Doku | ZDFinfo Doku - Endstation Crystal – Leben in der Drogenhölle

Crystal Meth - eine Droge frisst sich durch unser Land. Das synthetische Gift macht vor keiner Generation halt. Einmal konsumiert, gibt es kein Entrinnen.

Beitragslänge:
43 min
Datum:
Verfügbarkeit:
Video verfügbar bis 15.11.2018, 23:59
Produktionsland und -jahr:
Deutschland 2017

Ein ZDF-Reporter hat über ein Jahr Crystal-Konsumenten aus Leipzig mit der Kamera begleitet, um herauszufinden, warum die Droge immer mehr Menschen in ihren Bann zieht. Wie hart ist es, aus dem Teufelskreis auszubrechen?

Woher kommt Crystal, wer verkauft es, wie wird es hergestellt, und wie kämpft die Justiz gegen die Droge?

Familienschicksal und Kriminalität

Unsere Reportage begleitet Menschen hautnah, die die Droge seit Jahren konsumieren und alles verloren haben. Die 23-jährige Maria ist durch ihre Mutter in Kontakt mit Crystal gekommen. Die Familie konsumiert täglich die harte Droge. Marias Tochter lebt deshalb seit zwei Jahren im Heim. Die Leipzigerin hatte aufgrund ihres Konsums bereits zwei Fehlgeburten. Jetzt hat sie sich vorgenommen, einen Entzug zu machen, um wieder clean zu werden. Sie will dafür kämpfen, ihre Tochter wiederzubekommen.
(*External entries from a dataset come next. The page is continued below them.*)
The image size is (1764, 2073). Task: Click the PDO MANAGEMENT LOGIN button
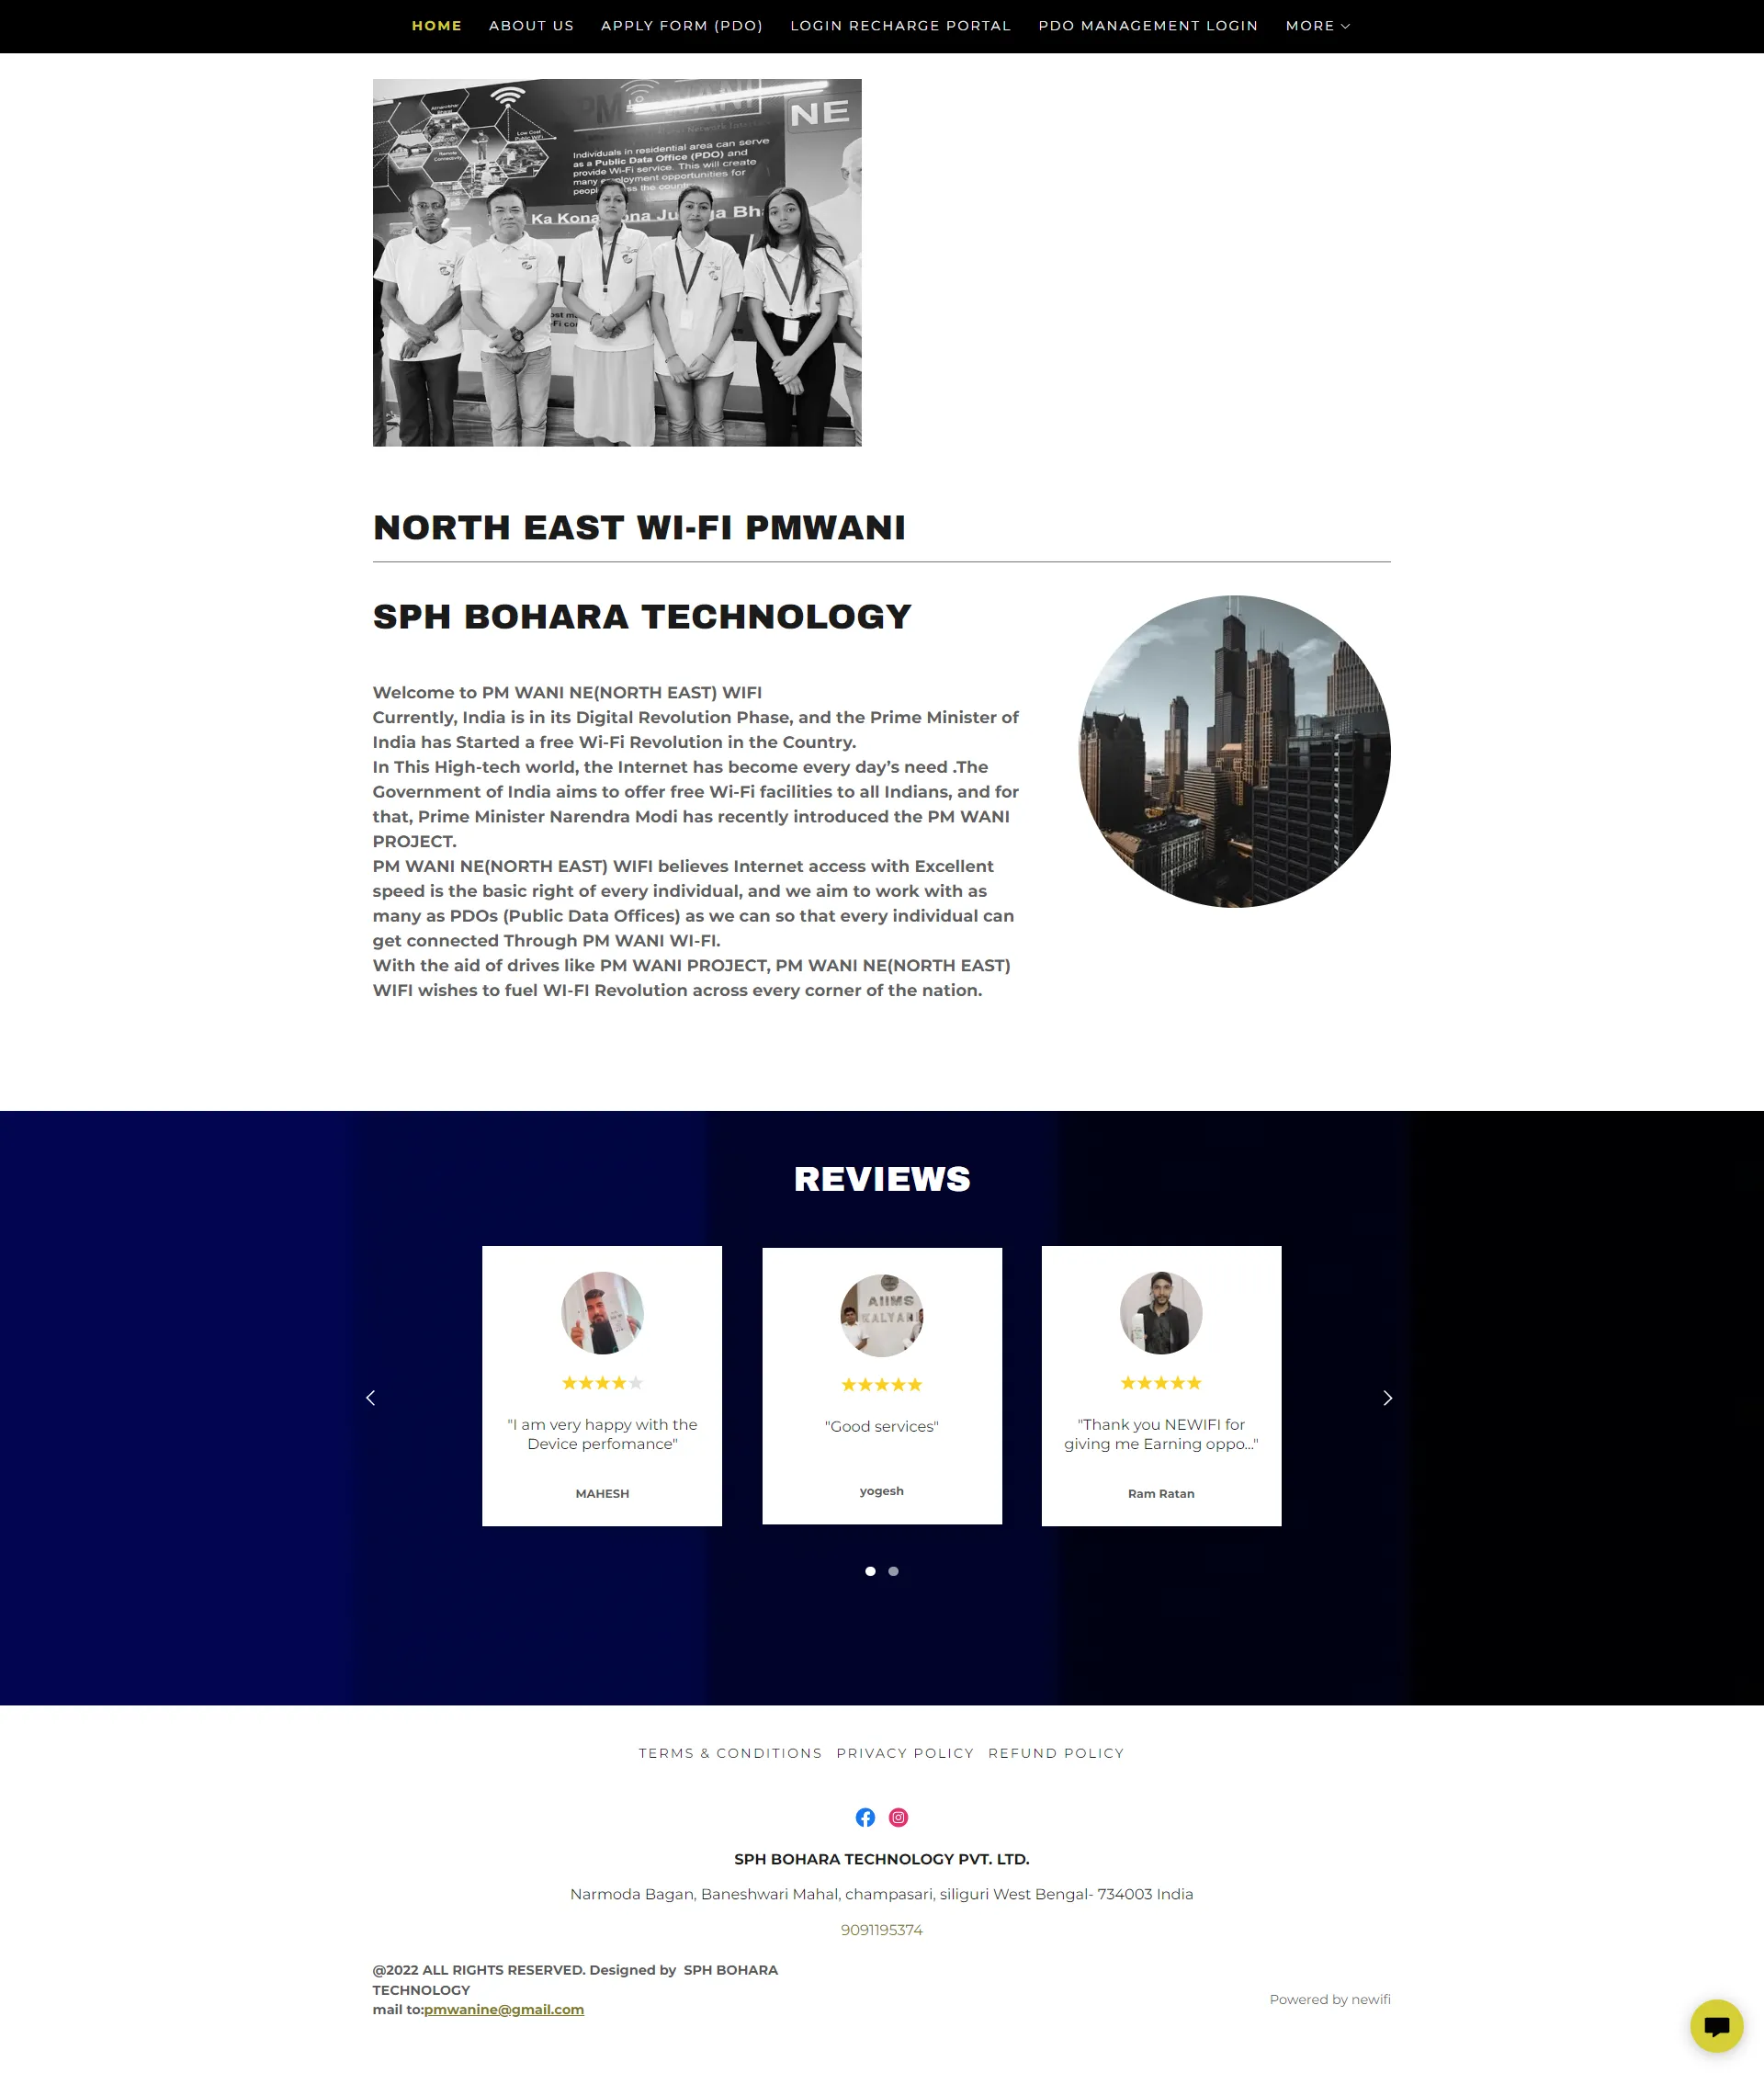(1147, 25)
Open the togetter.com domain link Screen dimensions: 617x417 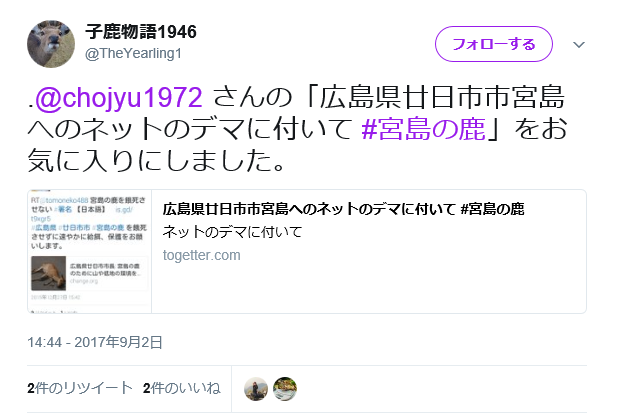(201, 255)
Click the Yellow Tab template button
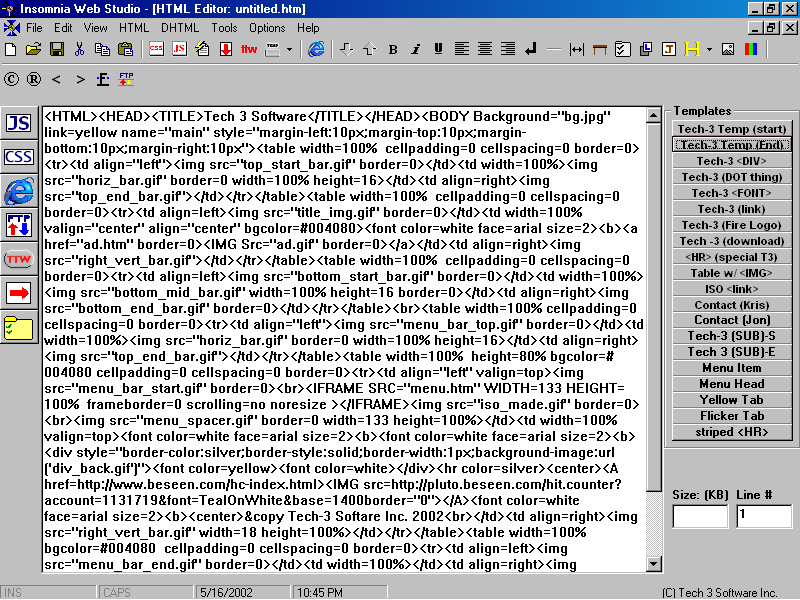 click(732, 400)
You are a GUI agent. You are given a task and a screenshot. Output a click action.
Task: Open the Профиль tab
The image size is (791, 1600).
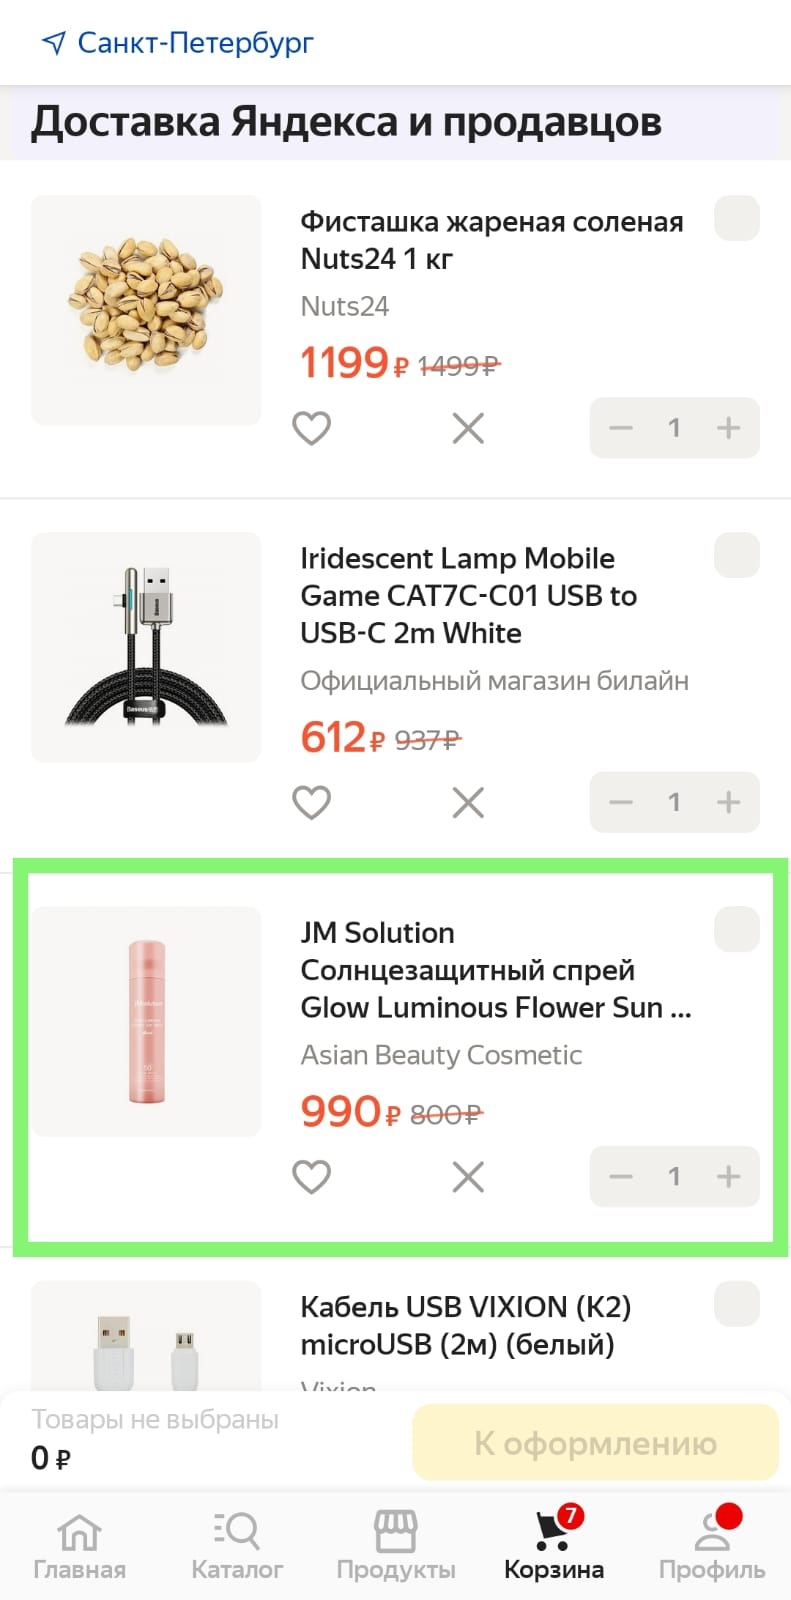(712, 1545)
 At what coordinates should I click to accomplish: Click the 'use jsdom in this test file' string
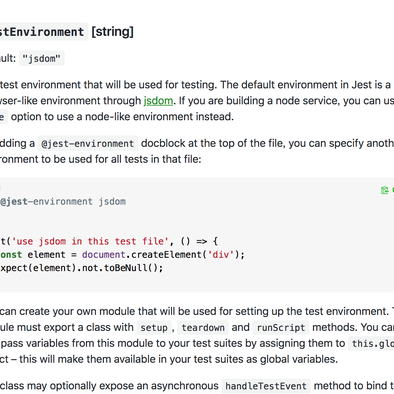(90, 241)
Der 21-jährige Manuel ist gerade aus dem Gefängnis entlassen worden. Drei Jahre saß er wegen Beschaffungskriminalität und Drogenhandels. Der Leipziger hat sich vorgenommen, dass alles besser wird, doch schon wenige Tage nach der Haftentlassung rutscht Manuel erneut ab und konsumiert wieder Crystal. Um die Sucht zu finanzieren, wird er sogar wieder kriminell und bricht in Schrebergärten ein. Wird er geschnappt, droht ihm erneut ein langer Gefängnisaufenthalt.

Auf Jagd nach Schmugglern

Über die tschechische Grenze wird die Droge jährlich tonnenweise nach Deutschland geschmuggelt. Johannes Kopp und seine Kollegen vom bayerischen Zoll machen täglich Jagd auf Crystal-Schmuggler. Sie wissen, dass Drogenkuriere immer einfallsreicher werden und die Substanz in Windeln, auf Brötchen oder sogar in Körperöffnungen verstecken. Und doch werden Kopp und seine Kollegen immer wieder fündig.